Required task: Transcribe each line of the data below word for word, including every coordinate pair.

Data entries

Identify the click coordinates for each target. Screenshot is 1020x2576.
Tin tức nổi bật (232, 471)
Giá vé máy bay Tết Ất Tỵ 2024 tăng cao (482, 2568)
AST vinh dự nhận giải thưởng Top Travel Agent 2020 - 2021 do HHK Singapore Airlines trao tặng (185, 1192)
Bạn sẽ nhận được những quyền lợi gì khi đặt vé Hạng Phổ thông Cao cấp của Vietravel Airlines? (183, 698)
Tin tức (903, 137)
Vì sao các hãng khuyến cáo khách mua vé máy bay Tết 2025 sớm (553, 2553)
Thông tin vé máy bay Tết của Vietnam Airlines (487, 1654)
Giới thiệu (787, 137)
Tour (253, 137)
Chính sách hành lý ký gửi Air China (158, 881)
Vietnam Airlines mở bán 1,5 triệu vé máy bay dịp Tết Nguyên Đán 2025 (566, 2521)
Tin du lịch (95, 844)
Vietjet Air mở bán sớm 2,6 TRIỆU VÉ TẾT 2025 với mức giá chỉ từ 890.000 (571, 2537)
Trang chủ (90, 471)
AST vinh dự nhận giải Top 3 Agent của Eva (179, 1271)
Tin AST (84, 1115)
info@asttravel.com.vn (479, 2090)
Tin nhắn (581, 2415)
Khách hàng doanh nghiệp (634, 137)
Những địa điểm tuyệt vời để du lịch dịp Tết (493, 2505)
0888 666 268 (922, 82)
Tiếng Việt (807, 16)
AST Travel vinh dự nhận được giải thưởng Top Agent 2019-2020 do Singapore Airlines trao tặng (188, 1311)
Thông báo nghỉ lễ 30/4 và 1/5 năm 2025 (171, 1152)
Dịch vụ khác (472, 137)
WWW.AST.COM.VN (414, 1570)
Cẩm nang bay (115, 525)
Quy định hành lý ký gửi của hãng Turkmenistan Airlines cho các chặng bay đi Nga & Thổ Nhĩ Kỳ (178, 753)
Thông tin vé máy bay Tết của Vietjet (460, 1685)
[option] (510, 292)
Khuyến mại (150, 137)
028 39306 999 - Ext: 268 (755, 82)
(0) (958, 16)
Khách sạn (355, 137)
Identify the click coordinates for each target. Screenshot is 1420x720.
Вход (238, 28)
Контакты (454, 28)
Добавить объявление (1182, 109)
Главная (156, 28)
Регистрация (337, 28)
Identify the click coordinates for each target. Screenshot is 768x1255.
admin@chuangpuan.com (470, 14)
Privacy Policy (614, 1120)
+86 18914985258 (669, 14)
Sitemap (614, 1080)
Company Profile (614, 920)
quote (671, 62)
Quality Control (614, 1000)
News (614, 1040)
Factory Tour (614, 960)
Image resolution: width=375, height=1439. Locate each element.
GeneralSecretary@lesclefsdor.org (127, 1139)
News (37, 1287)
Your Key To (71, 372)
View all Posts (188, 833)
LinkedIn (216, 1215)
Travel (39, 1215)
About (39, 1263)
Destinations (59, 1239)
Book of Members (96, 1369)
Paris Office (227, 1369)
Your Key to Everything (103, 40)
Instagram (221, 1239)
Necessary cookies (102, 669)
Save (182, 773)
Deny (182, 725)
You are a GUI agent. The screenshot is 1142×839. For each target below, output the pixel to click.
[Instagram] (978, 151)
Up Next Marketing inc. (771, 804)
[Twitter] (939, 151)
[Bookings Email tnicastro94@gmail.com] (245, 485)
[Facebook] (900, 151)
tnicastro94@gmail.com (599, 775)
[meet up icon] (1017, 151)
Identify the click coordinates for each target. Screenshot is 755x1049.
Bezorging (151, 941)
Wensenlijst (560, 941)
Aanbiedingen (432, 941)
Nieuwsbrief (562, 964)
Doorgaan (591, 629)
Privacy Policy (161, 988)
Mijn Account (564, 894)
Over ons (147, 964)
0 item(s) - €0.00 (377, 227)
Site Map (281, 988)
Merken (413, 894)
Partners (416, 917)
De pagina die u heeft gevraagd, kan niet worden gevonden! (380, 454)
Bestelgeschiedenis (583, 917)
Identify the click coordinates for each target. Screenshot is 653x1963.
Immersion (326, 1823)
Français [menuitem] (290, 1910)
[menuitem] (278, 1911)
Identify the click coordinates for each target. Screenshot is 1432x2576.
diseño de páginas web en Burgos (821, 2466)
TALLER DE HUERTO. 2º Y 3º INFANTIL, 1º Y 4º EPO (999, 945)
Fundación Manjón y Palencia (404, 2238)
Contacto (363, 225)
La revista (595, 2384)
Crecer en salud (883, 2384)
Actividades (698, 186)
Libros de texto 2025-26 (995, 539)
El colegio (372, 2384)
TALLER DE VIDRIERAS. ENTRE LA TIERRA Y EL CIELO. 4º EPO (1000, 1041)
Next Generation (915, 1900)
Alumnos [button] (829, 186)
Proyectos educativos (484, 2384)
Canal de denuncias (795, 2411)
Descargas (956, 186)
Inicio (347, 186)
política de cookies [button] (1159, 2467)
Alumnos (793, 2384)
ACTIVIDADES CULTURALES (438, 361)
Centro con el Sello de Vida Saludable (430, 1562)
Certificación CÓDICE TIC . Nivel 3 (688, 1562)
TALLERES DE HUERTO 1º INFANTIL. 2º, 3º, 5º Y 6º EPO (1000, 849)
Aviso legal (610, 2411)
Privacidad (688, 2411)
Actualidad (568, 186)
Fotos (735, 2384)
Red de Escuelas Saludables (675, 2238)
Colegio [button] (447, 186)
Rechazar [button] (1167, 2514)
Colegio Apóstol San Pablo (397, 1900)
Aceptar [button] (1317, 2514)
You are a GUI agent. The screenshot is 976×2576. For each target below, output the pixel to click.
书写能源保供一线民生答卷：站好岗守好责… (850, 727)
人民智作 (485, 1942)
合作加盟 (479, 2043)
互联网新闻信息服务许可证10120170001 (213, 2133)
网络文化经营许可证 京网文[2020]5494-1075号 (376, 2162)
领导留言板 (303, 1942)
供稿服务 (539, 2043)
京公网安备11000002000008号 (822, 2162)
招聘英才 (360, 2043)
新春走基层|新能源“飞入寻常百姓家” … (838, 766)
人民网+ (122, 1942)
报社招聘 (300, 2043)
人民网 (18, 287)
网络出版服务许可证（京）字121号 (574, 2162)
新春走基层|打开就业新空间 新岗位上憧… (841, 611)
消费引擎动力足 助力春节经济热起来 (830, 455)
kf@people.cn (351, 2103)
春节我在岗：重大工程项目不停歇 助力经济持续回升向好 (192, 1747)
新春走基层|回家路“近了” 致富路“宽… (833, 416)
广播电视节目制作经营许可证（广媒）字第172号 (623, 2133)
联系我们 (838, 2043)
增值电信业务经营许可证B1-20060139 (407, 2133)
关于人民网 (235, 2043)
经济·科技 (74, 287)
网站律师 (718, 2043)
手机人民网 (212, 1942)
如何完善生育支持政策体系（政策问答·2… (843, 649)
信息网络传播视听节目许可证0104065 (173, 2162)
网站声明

Result of the task:
Identify the click coordinates for each target. Screenshot is 1020x2576.
Tin tức nổi bật (232, 471)
Giá vé máy bay Tết Ất Tỵ 2024 tăng cao (482, 2568)
AST vinh dự nhận giải thưởng Top Travel Agent 2020 - 2021 do HHK Singapore Airlines trao tặng (185, 1192)
Bạn sẽ nhận được những quyền lợi gì khi đặt vé Hạng Phổ thông Cao cấp của Vietravel Airlines? (183, 698)
Tin tức (903, 137)
Vì sao các hãng khuyến cáo khách mua vé máy bay Tết 2025 sớm (553, 2553)
Thông tin vé máy bay Tết của Vietnam Airlines (487, 1654)
Giới thiệu (787, 137)
Tour (253, 137)
Chính sách hành lý ký gửi Air China (158, 881)
Vietnam Airlines mở bán 1,5 triệu vé máy bay dịp Tết Nguyên Đán 2025 (566, 2521)
Tin du lịch (95, 844)
Vietjet Air mở bán sớm 2,6 TRIỆU VÉ TẾT 2025 với mức giá chỉ từ 890.000 (571, 2537)
Trang chủ (90, 471)
AST vinh dự nhận giải Top 3 Agent của Eva (179, 1271)
Tin AST (84, 1115)
info@asttravel.com.vn (479, 2090)
Tin nhắn (581, 2415)
Khách hàng doanh nghiệp (634, 137)
Những địa điểm tuyệt vời để du lịch dịp Tết (493, 2505)
0888 666 268 (922, 82)
Tiếng Việt (807, 16)
AST Travel vinh dự nhận được giải thưởng Top Agent 2019-2020 do Singapore Airlines trao tặng (188, 1311)
Thông báo nghỉ lễ 30/4 và 1/5 năm 2025 (171, 1152)
Dịch vụ khác (472, 137)
WWW.AST.COM.VN (414, 1570)
Cẩm nang bay (115, 525)
Quy định hành lý ký gửi của hãng Turkmenistan Airlines cho các chặng bay đi Nga & Thổ Nhĩ Kỳ (178, 753)
Thông tin vé máy bay Tết của Vietjet (460, 1685)
[option] (510, 292)
Khuyến mại (150, 137)
028 39306 999 - Ext: 268 (755, 82)
(0) (958, 16)
Khách sạn (355, 137)
Identify the click coordinates for each target. Screenshot is 1420x720.
Вход (238, 28)
Контакты (454, 28)
Добавить объявление (1182, 109)
Главная (156, 28)
Регистрация (337, 28)
Identify the click coordinates for each target. Screenshot is 768x1255.
admin@chuangpuan.com (470, 14)
Privacy Policy (614, 1120)
+86 18914985258 (669, 14)
Sitemap (614, 1080)
Company Profile (614, 920)
quote (671, 62)
Quality Control (614, 1000)
News (614, 1040)
Factory Tour (614, 960)
Image resolution: width=375, height=1439. Locate each element.
GeneralSecretary@lesclefsdor.org (127, 1139)
News (37, 1287)
Your Key To (71, 372)
View all Posts (188, 833)
LinkedIn (216, 1215)
Travel (39, 1215)
About (39, 1263)
Destinations (59, 1239)
Book of Members (96, 1369)
Paris Office (227, 1369)
Your Key to Everything (103, 40)
Instagram (221, 1239)
Necessary cookies (102, 669)
Save (182, 773)
Deny (182, 725)
You are a GUI agent. The screenshot is 1142×839. For each target below, output the pixel to click.
[Instagram] (978, 151)
Up Next Marketing inc. (771, 804)
[Twitter] (939, 151)
[Bookings Email tnicastro94@gmail.com] (245, 485)
[Facebook] (900, 151)
tnicastro94@gmail.com (599, 775)
[meet up icon] (1017, 151)
Identify the click coordinates for each target. Screenshot is 755x1049.
Bezorging (151, 941)
Wensenlijst (560, 941)
Aanbiedingen (432, 941)
Nieuwsbrief (562, 964)
Doorgaan (591, 629)
Privacy Policy (161, 988)
Mijn Account (564, 894)
Over ons (147, 964)
0 item(s) - €0.00 (377, 227)
Site Map (281, 988)
Merken (413, 894)
Partners (416, 917)
De pagina die u heeft gevraagd, kan niet worden gevonden! (380, 454)
Bestelgeschiedenis (583, 917)
Identify the click coordinates for each target. Screenshot is 653x1963.
Immersion (326, 1823)
Français [menuitem] (290, 1910)
[menuitem] (278, 1911)
Identify the click coordinates for each target. Screenshot is 1432x2576.
diseño de páginas web en Burgos (821, 2466)
TALLER DE HUERTO. 2º Y 3º INFANTIL, 1º Y 4º EPO (999, 945)
Fundación Manjón y Palencia (404, 2238)
Contacto (363, 225)
La revista (595, 2384)
Crecer en salud (883, 2384)
Actividades (698, 186)
Libros de texto 2025-26 (995, 539)
El colegio (372, 2384)
TALLER DE VIDRIERAS. ENTRE LA TIERRA Y EL CIELO. 4º EPO (1000, 1041)
Next Generation (915, 1900)
Alumnos [button] (829, 186)
Proyectos educativos (484, 2384)
Canal de denuncias (795, 2411)
Descargas (956, 186)
Inicio (347, 186)
política de cookies [button] (1159, 2467)
Alumnos (793, 2384)
ACTIVIDADES CULTURALES (438, 361)
Centro con el Sello de Vida Saludable (430, 1562)
Certificación CÓDICE TIC . Nivel 3 (688, 1562)
TALLERES DE HUERTO 1º INFANTIL. 2º, 3º, 5º Y 6º EPO (1000, 849)
Aviso legal (610, 2411)
Privacidad (688, 2411)
Actualidad (568, 186)
Fotos (735, 2384)
Red de Escuelas Saludables (675, 2238)
Colegio [button] (447, 186)
Rechazar [button] (1167, 2514)
Colegio Apóstol San Pablo (397, 1900)
Aceptar [button] (1317, 2514)
You are a GUI agent. The screenshot is 976×2576. For each target below, output the pixel to click.
书写能源保供一线民生答卷：站好岗守好责… (850, 727)
人民智作 (485, 1942)
合作加盟 (479, 2043)
互联网新闻信息服务许可证10120170001 (213, 2133)
网络文化经营许可证 京网文[2020]5494-1075号 (376, 2162)
领导留言板 (303, 1942)
供稿服务 (539, 2043)
京公网安备11000002000008号 (822, 2162)
招聘英才 (360, 2043)
新春走基层|新能源“飞入寻常百姓家” … (838, 766)
人民网+ (122, 1942)
报社招聘 (300, 2043)
人民网 (18, 287)
网络出版服务许可证（京）字121号 (574, 2162)
新春走基层|打开就业新空间 新岗位上憧… (841, 611)
消费引擎动力足 助力春节经济热起来 (830, 455)
kf@people.cn (351, 2103)
春节我在岗：重大工程项目不停歇 助力经济持续回升向好 (192, 1747)
新春走基层|回家路“近了” 致富路“宽… (833, 416)
广播电视节目制作经营许可证（广媒）字第172号 (623, 2133)
联系我们 (838, 2043)
增值电信业务经营许可证B1-20060139 (407, 2133)
关于人民网 (235, 2043)
经济·科技 (74, 287)
网站律师 (718, 2043)
手机人民网 (212, 1942)
如何完善生育支持政策体系（政策问答·2… (843, 649)
信息网络传播视听节目许可证0104065 (173, 2162)
网站声明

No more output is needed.